Exercise – Nothing in the records may change. Print them all again.

Excerpts from a dataset:
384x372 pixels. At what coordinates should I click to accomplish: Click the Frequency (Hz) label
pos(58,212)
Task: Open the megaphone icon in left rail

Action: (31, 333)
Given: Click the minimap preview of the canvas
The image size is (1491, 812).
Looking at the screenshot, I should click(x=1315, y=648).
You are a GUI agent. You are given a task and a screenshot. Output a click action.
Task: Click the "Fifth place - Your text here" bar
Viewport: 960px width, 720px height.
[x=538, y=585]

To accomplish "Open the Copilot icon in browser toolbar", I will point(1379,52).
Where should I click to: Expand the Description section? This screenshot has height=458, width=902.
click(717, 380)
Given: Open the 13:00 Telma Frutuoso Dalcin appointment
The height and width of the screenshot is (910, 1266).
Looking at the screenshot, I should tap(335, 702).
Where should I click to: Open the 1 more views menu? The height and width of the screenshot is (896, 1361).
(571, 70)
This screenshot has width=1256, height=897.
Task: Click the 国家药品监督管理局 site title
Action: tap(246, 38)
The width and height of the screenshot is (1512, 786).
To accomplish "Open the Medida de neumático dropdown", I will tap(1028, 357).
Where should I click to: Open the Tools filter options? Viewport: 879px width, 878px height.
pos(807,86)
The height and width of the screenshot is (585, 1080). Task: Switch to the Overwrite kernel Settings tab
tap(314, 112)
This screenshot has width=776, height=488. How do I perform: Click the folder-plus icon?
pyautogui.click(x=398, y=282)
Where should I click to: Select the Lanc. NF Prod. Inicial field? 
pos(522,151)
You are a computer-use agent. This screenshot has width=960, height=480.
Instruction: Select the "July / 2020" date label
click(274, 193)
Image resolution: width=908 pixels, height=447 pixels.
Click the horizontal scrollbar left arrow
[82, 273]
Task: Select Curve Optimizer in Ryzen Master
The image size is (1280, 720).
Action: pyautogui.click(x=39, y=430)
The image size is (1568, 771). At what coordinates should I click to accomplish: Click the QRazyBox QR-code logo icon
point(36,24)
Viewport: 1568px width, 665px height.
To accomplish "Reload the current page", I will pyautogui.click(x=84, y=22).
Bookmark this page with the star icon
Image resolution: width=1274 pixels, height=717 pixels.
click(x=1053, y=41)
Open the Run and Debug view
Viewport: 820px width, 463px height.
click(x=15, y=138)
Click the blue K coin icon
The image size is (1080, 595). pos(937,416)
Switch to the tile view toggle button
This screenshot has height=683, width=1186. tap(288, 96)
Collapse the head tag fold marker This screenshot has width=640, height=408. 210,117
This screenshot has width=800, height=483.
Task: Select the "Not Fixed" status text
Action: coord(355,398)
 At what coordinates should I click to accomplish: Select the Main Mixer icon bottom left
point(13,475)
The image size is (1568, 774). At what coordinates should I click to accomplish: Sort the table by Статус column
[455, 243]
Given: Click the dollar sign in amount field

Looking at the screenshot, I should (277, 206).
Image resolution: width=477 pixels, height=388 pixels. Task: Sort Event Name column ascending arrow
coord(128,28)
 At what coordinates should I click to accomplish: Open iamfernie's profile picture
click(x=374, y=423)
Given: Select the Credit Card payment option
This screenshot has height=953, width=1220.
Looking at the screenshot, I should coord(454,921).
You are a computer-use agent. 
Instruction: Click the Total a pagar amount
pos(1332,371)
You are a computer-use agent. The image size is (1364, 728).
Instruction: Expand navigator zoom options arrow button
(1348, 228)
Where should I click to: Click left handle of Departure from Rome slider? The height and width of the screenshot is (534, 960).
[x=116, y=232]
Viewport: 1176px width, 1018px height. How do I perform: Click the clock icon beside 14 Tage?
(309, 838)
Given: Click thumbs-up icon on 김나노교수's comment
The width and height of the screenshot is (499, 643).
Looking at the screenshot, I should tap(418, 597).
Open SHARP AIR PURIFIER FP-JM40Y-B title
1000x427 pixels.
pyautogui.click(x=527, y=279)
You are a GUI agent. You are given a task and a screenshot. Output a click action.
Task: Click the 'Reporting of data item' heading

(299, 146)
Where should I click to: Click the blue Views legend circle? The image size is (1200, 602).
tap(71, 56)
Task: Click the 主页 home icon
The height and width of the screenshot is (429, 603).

Task answer –
384x372 pixels. At what coordinates should I click to accomplish: Click the Frequency (Hz) label
pos(58,212)
Task: Open the megaphone icon in left rail

Action: (31, 333)
Given: Click the minimap preview of the canvas
The image size is (1491, 812).
Looking at the screenshot, I should click(x=1315, y=648).
You are a GUI agent. You are given a task and a screenshot. Output a click action.
Task: Click the "Fifth place - Your text here" bar
Viewport: 960px width, 720px height.
[x=538, y=585]

To accomplish "Open the Copilot icon in browser toolbar", I will point(1379,52).
Where should I click to: Expand the Description section? This screenshot has height=458, width=902.
click(717, 380)
Given: Open the 13:00 Telma Frutuoso Dalcin appointment
The height and width of the screenshot is (910, 1266).
Looking at the screenshot, I should tap(335, 702).
Where should I click to: Open the 1 more views menu? The height and width of the screenshot is (896, 1361).
(571, 70)
This screenshot has width=1256, height=897.
Task: Click the 国家药品监督管理局 site title
Action: tap(246, 38)
The width and height of the screenshot is (1512, 786).
To accomplish "Open the Medida de neumático dropdown", I will tap(1028, 357).
Where should I click to: Open the Tools filter options? Viewport: 879px width, 878px height.
pos(807,86)
The height and width of the screenshot is (585, 1080). Task: Switch to the Overwrite kernel Settings tab
tap(314, 112)
This screenshot has width=776, height=488. How do I perform: Click the folder-plus icon?
pyautogui.click(x=398, y=282)
Where should I click to: Select the Lanc. NF Prod. Inicial field? 
pos(522,151)
You are a computer-use agent. This screenshot has width=960, height=480.
Instruction: Select the "July / 2020" date label
click(274, 193)
Image resolution: width=908 pixels, height=447 pixels.
Click the horizontal scrollbar left arrow
[82, 273]
Task: Select Curve Optimizer in Ryzen Master
The image size is (1280, 720).
Action: pyautogui.click(x=39, y=430)
The image size is (1568, 771). At what coordinates should I click to accomplish: Click the QRazyBox QR-code logo icon
point(36,24)
Viewport: 1568px width, 665px height.
To accomplish "Reload the current page", I will pyautogui.click(x=84, y=22).
Bookmark this page with the star icon
Image resolution: width=1274 pixels, height=717 pixels.
click(x=1053, y=41)
Open the Run and Debug view
Viewport: 820px width, 463px height.
click(x=15, y=138)
Click the blue K coin icon
The image size is (1080, 595). pos(937,416)
Switch to the tile view toggle button
This screenshot has height=683, width=1186. tap(288, 96)
Collapse the head tag fold marker This screenshot has width=640, height=408. 210,117
This screenshot has width=800, height=483.
Task: Select the "Not Fixed" status text
Action: coord(355,398)
 At what coordinates should I click to accomplish: Select the Main Mixer icon bottom left
point(13,475)
The image size is (1568, 774). At what coordinates should I click to accomplish: Sort the table by Статус column
[455, 243]
Given: Click the dollar sign in amount field

Looking at the screenshot, I should (277, 206).
Image resolution: width=477 pixels, height=388 pixels. Task: Sort Event Name column ascending arrow
coord(128,28)
 At what coordinates should I click to accomplish: Open iamfernie's profile picture
click(x=374, y=423)
Given: Select the Credit Card payment option
This screenshot has height=953, width=1220.
Looking at the screenshot, I should coord(454,921).
You are a computer-use agent. 
Instruction: Click the Total a pagar amount
pos(1332,371)
You are a computer-use agent. The image size is (1364, 728).
Instruction: Expand navigator zoom options arrow button
(1348, 228)
Where should I click to: Click left handle of Departure from Rome slider? The height and width of the screenshot is (534, 960).
[x=116, y=232]
Viewport: 1176px width, 1018px height. How do I perform: Click the clock icon beside 14 Tage?
(309, 838)
Given: Click thumbs-up icon on 김나노교수's comment
The width and height of the screenshot is (499, 643).
Looking at the screenshot, I should tap(418, 597).
Open SHARP AIR PURIFIER FP-JM40Y-B title
1000x427 pixels.
pyautogui.click(x=527, y=279)
You are a GUI agent. You are given a task and a screenshot. Output a click action.
Task: Click the 'Reporting of data item' heading

(299, 146)
Where should I click to: Click the blue Views legend circle? The image size is (1200, 602).
tap(71, 56)
Task: Click the 主页 home icon
The height and width of the screenshot is (429, 603).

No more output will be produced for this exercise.